Commit 7dfc0c4
authored
[OPIK-5973] [BE] perf: optimize thread list/count queries and push down thread_id filter (#6358)
* [OPIK-5973] [BE] perf: optimize thread list/count queries and push down thread_id filter
Thread list/count queries rewritten to use LIMIT 1 BY instead of FINAL on
traces, spans, and trace_threads. Narrow the traces_final projection and
add a separate traces_final_ids CTE so downstream CTEs (spans_deduped,
trace_threads_final) subset via IN(id) rather than wide-row deduplication.
Benchmark on production-equivalent data: ~3× faster, ~2.8× less memory.
Split TraceThreadField.ID=EQUAL filters out of the outer trace_thread_filters
and emit them against traces.thread_id inside traces_final_ids, so
idx_traces_thread_id_bf can prune granules. Parameter :thread_id_pushdown
is bound separately to avoid colliding with strategy-generated :filter{i}
names.
Rename ThreadService → TraceThreadQueryService and split the trace-thread
filter helpers out of DatabaseUtils into a dedicated FilterUtils class.
* [OPIK-5973] [BE] fix: update remaining callers after ThreadService/DatabaseUtils renames
Missed in the previous commit — OpikApplication, TracesResource, and
AssertionResultDAO all reference the old names and break compile.
Swap imports and callsites to match the renamed classes.
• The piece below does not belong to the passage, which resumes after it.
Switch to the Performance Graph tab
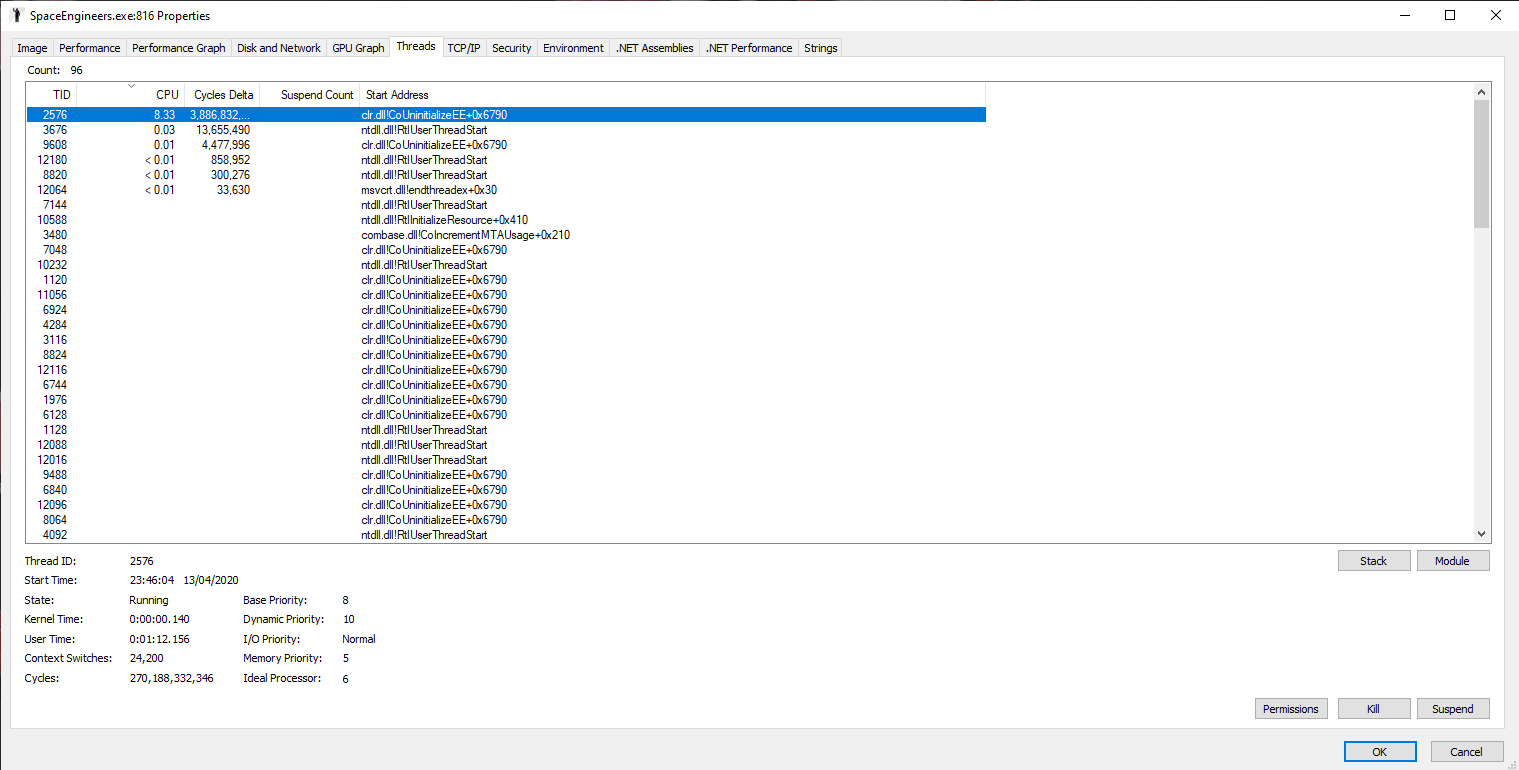 pyautogui.click(x=178, y=48)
* [OPIK-5973] [BE] chore: add SETTINGS log_comment to thread queries
Attaches log_comment to list, count, findById, search, and stats thread
queries so they can be traced in ClickHouse query logs with the query name,
workspace_id, user_name, and per-call details. Follows the same pattern
used across the other DAOs.
Restructured each method to put makeMonoContextAware / makeFluxContextAware
at the outermost level so userName / workspaceId are available before
template rendering. countThreadTotal now takes those values as parameters
instead of wrapping in its own context lookup.
* Fix filters
* [OPIK-5973] [BE] fix: apply TraceThreadField.ID pushdown additively; drop filter strip
The strip helper (withoutTraceThreadIdPushdown) caused two problems:
- bindTraceThreadSearchCriteria still iterated the full filter list with
TRACE_THREAD strategy, trying to bind :filter0 for the ID filter that
newTraceThreadFindTemplate had emitted against the stripped list. The
SQL had no :filter0 placeholder → R2DBC "non-existing identifier" and
thread-stats endpoint 500'd when filtered by thread id.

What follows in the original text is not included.